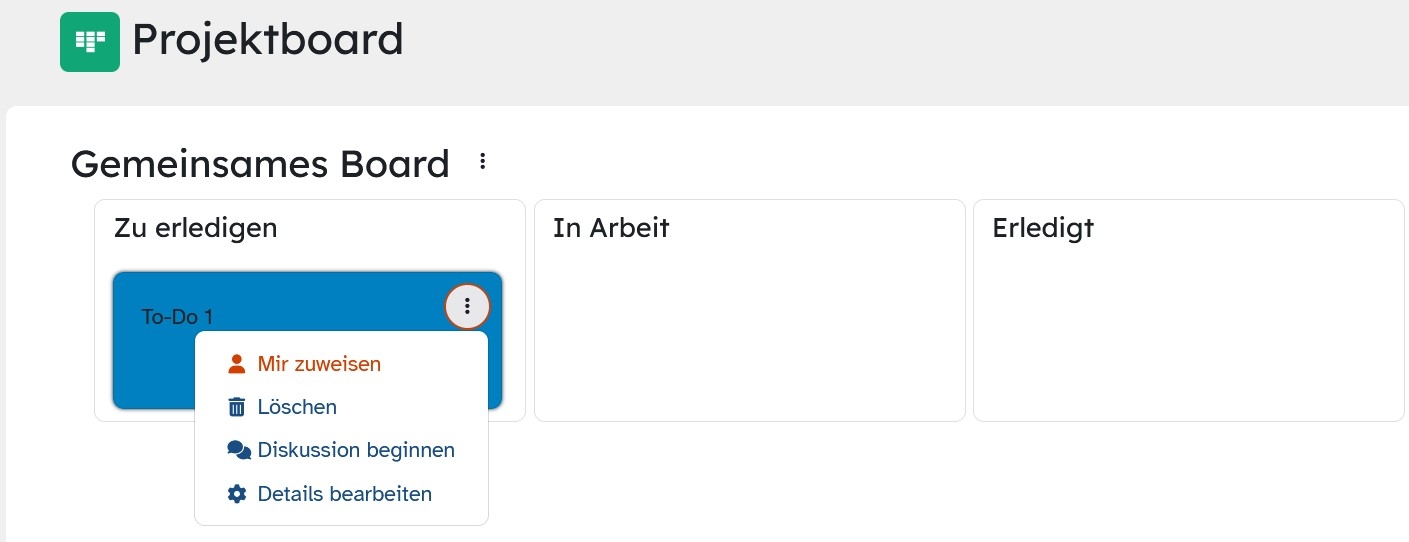Click the trash icon next to Löschen
Screen dimensions: 1409x542
[x=237, y=407]
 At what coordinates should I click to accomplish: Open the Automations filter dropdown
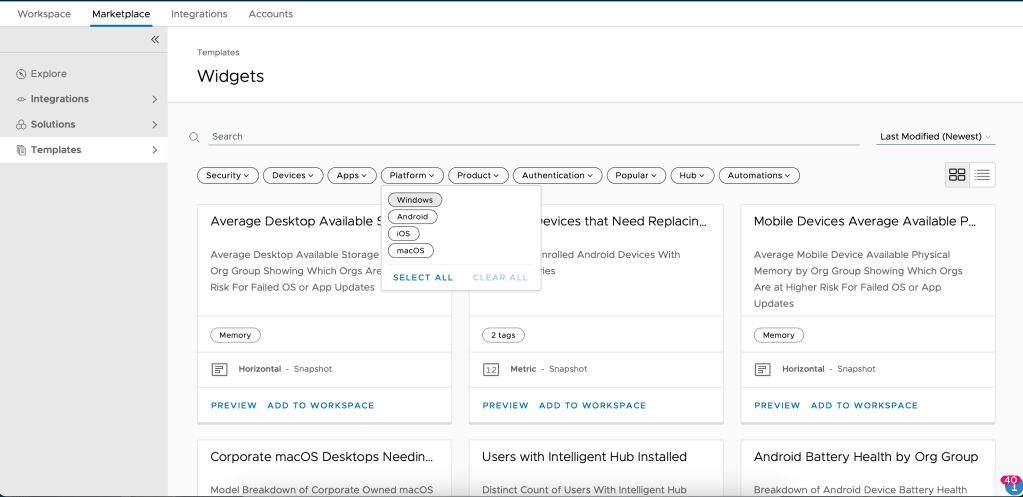[x=758, y=176]
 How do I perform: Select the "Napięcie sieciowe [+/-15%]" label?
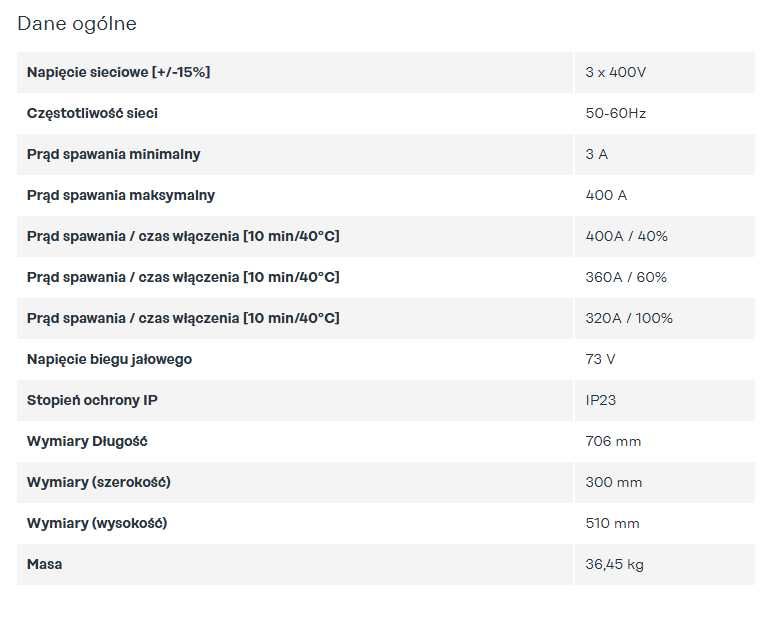pos(118,72)
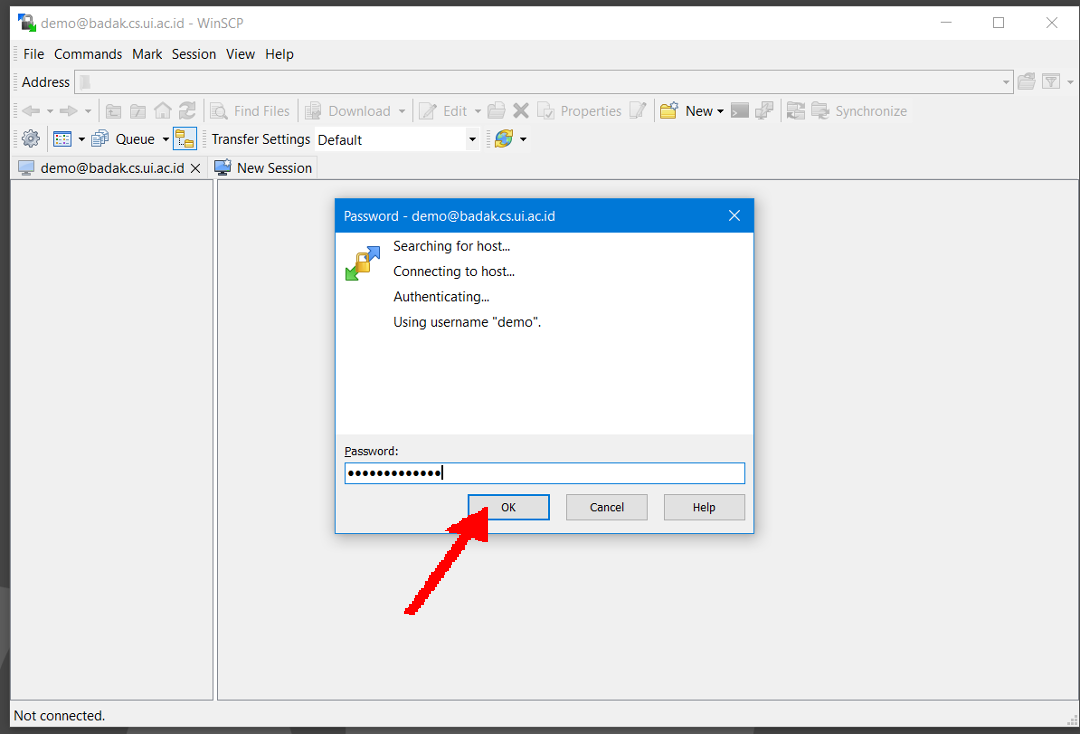Click the New folder icon
Screen dimensions: 1080x734
[x=669, y=111]
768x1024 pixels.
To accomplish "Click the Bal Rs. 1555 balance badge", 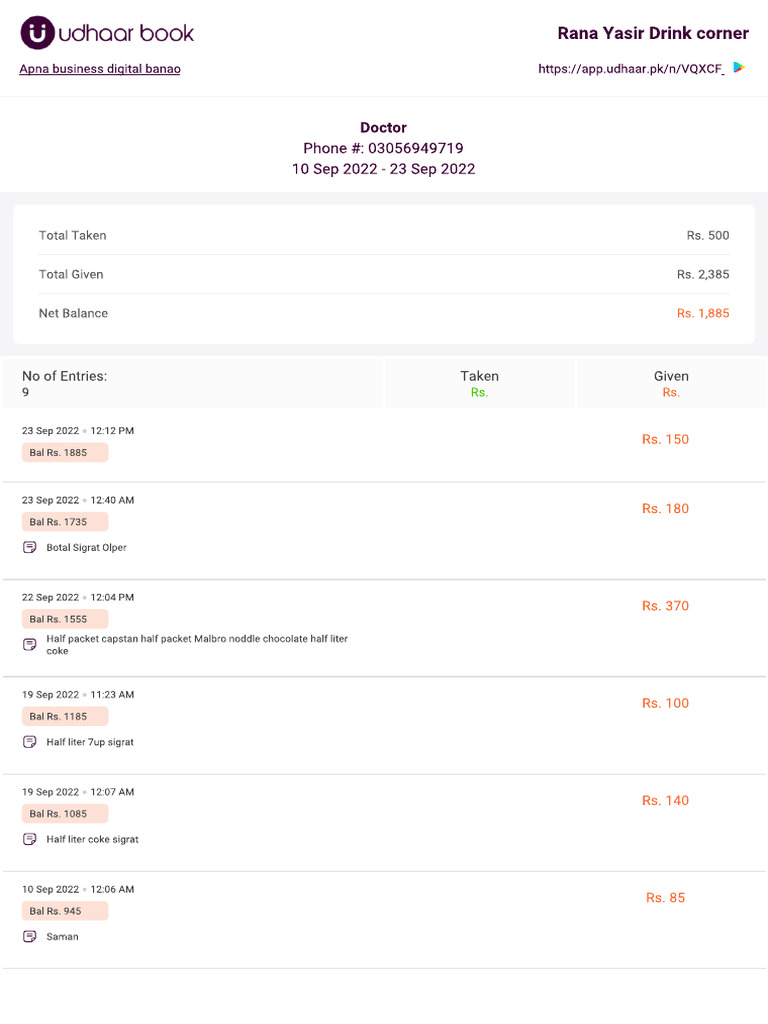I will [64, 619].
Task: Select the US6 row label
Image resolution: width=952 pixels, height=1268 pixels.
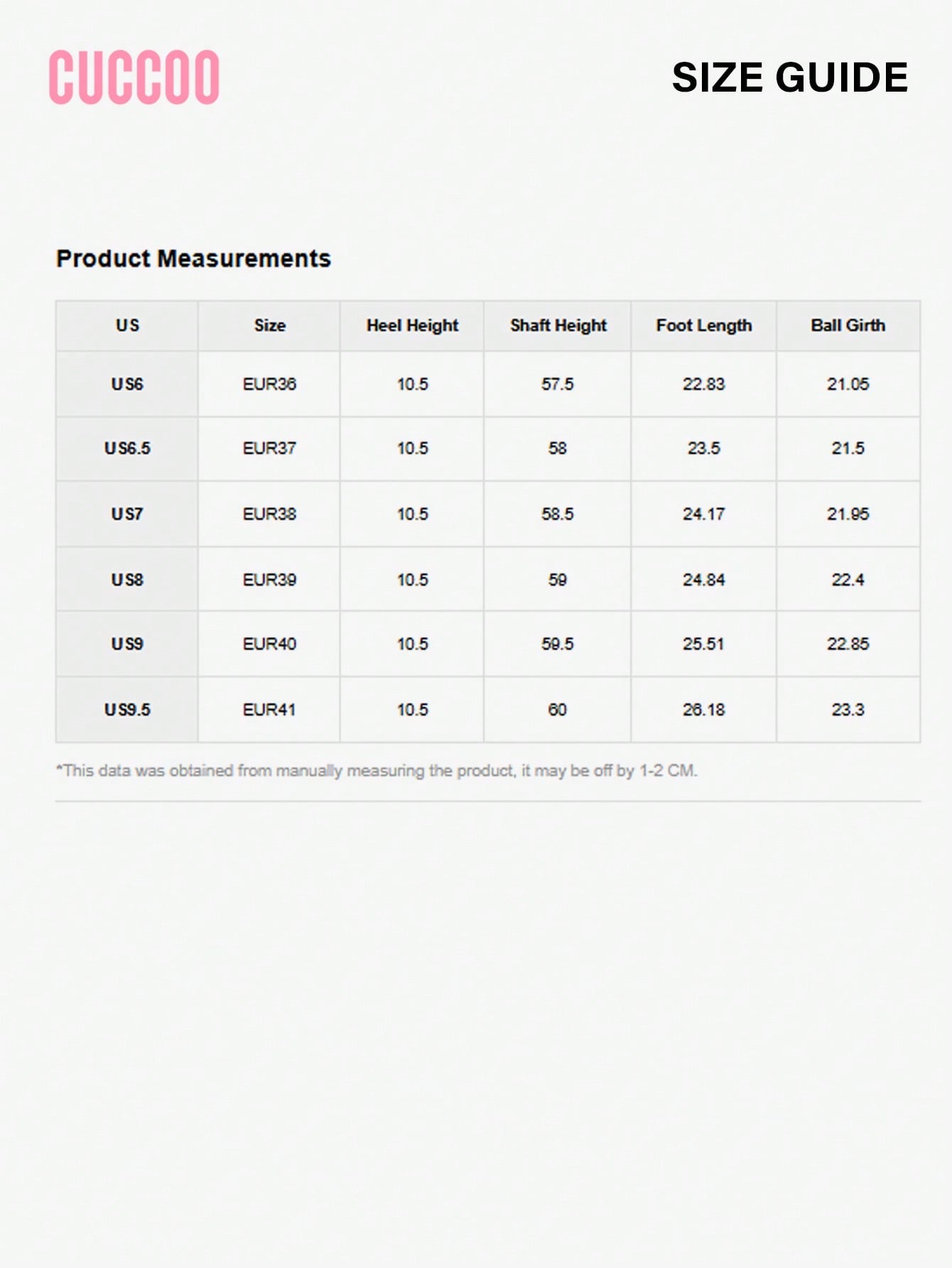Action: pyautogui.click(x=127, y=384)
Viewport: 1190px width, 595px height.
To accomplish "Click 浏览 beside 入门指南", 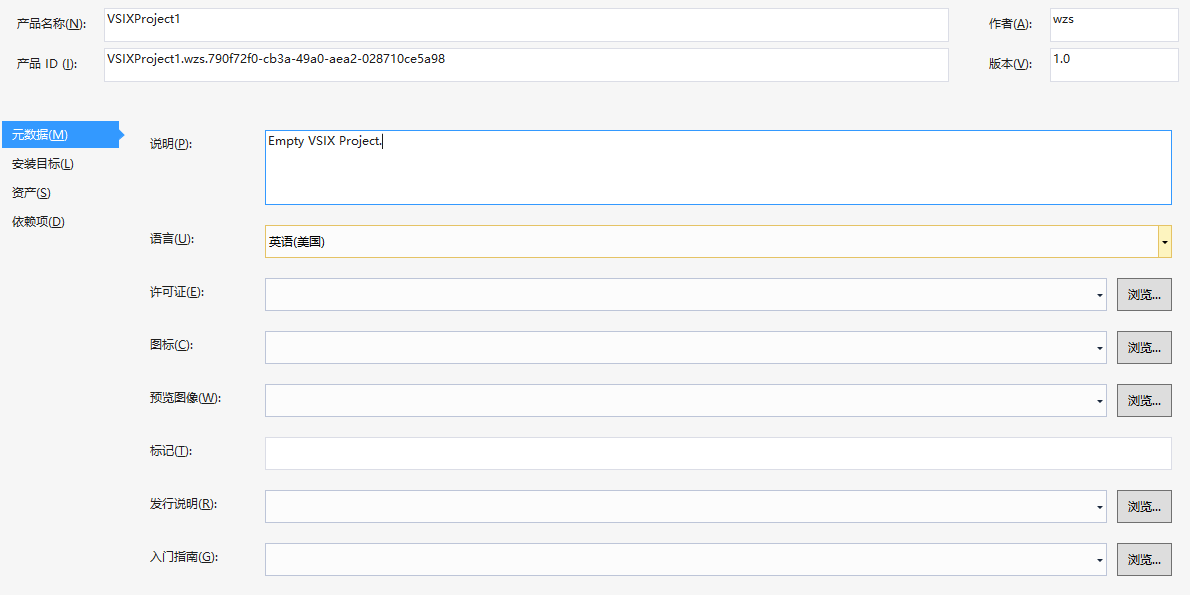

> [Problem requirements]
Could you write out again, exactly, the lines from the line containing "Image resolution: width=952" through the last line of the records above? Leave out the pictures.

> [Result of this task]
Image resolution: width=952 pixels, height=1268 pixels.
Action: pyautogui.click(x=127, y=384)
Viewport: 1190px width, 595px height.
To accomplish "Click 浏览 beside 入门指南", 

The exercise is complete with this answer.